Written evidence from the County Councils Network

  The County Councils Network (CCN) is a cross-party special interest group of the Local Government Association which speaks, develops policy and shares best practice for the County family of local authorities, whether unitary or upper tier. CCN's 38 member councils, with over 2,500 Councillors, serve 24 million people over 45,000 square miles or 87% of England.

  The CCN has undertaken extensive policy and good practice work on subregional arrangements, economic development, and local government action to tackle the recession. The CCN therefore welcomes the opportunity to engage with the BIS Select Committee's inquiry into the creation of Local Enterprise Partnerships.

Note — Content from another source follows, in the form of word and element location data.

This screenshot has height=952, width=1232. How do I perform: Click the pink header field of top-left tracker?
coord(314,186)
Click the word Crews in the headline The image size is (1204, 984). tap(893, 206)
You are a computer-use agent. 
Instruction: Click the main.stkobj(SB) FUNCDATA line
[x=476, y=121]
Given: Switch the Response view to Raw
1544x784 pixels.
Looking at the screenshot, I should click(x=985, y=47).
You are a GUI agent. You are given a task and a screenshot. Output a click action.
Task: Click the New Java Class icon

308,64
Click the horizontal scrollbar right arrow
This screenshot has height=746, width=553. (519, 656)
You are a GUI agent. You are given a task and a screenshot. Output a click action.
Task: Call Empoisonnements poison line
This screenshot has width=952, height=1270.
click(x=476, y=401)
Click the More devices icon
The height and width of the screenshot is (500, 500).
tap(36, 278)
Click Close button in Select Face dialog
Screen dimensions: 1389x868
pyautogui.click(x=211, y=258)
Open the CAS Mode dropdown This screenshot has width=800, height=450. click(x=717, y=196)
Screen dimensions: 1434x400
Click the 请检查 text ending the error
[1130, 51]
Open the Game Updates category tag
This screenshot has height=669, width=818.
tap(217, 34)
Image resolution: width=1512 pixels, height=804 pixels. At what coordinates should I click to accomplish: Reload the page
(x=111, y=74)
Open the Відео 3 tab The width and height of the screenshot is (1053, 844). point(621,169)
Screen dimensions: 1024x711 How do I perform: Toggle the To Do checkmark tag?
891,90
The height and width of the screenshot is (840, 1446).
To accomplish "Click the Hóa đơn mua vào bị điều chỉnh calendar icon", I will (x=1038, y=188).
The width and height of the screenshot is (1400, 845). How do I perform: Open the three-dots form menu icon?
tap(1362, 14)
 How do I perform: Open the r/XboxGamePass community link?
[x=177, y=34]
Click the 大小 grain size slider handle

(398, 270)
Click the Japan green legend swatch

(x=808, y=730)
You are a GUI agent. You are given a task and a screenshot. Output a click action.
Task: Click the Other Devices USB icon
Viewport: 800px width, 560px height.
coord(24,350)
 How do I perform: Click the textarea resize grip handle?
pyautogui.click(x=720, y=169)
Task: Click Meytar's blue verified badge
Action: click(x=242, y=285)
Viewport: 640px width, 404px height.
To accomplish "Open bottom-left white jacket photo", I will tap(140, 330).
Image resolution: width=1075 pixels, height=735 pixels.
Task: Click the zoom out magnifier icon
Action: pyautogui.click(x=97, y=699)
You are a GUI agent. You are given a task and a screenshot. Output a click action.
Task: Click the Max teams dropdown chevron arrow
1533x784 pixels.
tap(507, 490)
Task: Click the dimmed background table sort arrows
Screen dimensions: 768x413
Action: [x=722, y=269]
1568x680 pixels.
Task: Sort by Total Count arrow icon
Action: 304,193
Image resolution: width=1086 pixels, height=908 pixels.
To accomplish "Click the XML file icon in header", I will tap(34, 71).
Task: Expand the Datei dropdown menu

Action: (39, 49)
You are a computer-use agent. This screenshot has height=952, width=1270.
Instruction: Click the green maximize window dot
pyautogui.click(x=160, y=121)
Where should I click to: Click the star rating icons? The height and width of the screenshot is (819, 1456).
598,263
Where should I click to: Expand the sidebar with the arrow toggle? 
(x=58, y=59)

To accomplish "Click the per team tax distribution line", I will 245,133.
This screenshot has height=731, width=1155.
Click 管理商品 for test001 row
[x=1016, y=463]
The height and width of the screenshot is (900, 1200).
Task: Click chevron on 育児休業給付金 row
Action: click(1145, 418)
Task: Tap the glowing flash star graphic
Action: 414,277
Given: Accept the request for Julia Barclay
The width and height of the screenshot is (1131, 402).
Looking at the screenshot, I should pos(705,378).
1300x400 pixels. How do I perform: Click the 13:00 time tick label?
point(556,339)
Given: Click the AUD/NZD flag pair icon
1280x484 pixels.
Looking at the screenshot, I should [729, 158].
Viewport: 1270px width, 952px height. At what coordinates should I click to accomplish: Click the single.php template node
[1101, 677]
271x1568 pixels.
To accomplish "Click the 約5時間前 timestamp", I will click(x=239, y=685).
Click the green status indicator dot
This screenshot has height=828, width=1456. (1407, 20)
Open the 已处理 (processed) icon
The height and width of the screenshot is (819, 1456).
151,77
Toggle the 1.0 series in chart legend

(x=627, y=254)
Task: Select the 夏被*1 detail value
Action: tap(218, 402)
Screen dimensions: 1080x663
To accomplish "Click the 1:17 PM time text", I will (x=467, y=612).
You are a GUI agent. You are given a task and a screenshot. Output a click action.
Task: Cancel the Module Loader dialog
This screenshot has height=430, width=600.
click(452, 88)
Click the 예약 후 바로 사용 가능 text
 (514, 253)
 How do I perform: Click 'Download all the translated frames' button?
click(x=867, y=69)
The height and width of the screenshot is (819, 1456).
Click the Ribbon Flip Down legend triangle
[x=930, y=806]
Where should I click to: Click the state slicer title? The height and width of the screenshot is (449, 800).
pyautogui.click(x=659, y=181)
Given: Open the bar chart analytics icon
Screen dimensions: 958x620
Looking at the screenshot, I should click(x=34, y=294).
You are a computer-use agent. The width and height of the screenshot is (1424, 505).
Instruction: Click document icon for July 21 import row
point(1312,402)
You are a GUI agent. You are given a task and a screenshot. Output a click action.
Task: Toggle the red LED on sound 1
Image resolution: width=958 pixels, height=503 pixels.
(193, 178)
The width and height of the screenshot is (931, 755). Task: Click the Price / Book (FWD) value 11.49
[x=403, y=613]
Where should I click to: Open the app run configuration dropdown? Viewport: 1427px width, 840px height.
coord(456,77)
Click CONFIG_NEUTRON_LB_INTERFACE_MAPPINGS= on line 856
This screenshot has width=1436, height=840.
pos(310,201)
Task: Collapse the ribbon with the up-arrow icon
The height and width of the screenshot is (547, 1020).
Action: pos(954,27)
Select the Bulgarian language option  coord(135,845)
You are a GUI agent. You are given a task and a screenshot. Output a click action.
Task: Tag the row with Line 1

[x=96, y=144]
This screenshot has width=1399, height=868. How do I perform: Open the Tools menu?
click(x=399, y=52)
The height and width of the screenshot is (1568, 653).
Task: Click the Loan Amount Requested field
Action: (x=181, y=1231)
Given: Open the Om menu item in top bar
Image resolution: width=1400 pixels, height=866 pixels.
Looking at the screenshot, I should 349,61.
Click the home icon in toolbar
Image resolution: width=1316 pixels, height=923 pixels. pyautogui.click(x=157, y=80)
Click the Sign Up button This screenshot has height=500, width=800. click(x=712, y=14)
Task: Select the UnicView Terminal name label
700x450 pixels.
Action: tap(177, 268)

  In the "CCN Manifesto" published in advance of the 2010 General Election, the CCN argued

    ... that powers, functions and funding should be devolved from unelected regional and sub regional bodies to elected local government, and to county authorities in continuing multi-tier areas. This would include responsibility for strategic economic development, regional planning (both spatial planning and economic strategy) and learning and skills. In continuing multi-tier areas county councils would take responsibility for sub-regional spatial and economic strategies, working with other authorities in the region to ensure that where needed there is an overall congruent regional strategy which relates both to the specific needs of sub regions and to national strategy.

  The CCN therefore supports the devolution of a wide range of economic and business support functions from the regional tier to a geographic scale which more accurately reflects functional economic geographies, and provides for a balance between local knowledge and strategic capacity.

  In much of England, the appropriate scale will be at the county level, whether unitary, two-tier, or metropolitan. This may be composed of a partnership between upper tier and unitary authorities, a partnership of unitary authorities, a partnership of neighbouring counties, an upper tier county and neighbouring unitaries, or some combination of the above.

  While the Government's initial expectation was that LEPs should have at least two upper tier or unitary members, the CCN believes that in some cases this is illogical—some wholly two-tier or wholly unitary counties form natural economic areas which are larger than areas with, for example, a two-tier county and a unitary county town. It is illogical, since the latter would be permitted to form a LEP, that the former should be forbidden in absolute terms from so doing. The CCN welcomes the softening of the Government's tone on this requirement.

  Given the important strategic economic functions of upper tier and unitary authorities it will often be appropriate to ensure LEPs follow these contours even where a strict economic geography may divert slightly from this, as in the map prepared for the LGA's "Vive la Dévolution" series. The study undertaken for this work generated a preferred sub-regional map[40] which showed that the economic geography of England maps well onto groups of district boundaries at the level of the city, city region and county.

  Whilst there is clearly not an exact fit between the sub regions developed on the basis of a best fit with economic data and the boundaries of counties the map does show that there is a strong relationship between county boundaries and the study's economic sub regions. Recognising this, and that different aspects and sectors of the economy will function on different geographic footprints, the CCN would argue for upper tier and unitary authorities to be treated as the default "building blocks" for LEPs in the overwhelming majority of cases.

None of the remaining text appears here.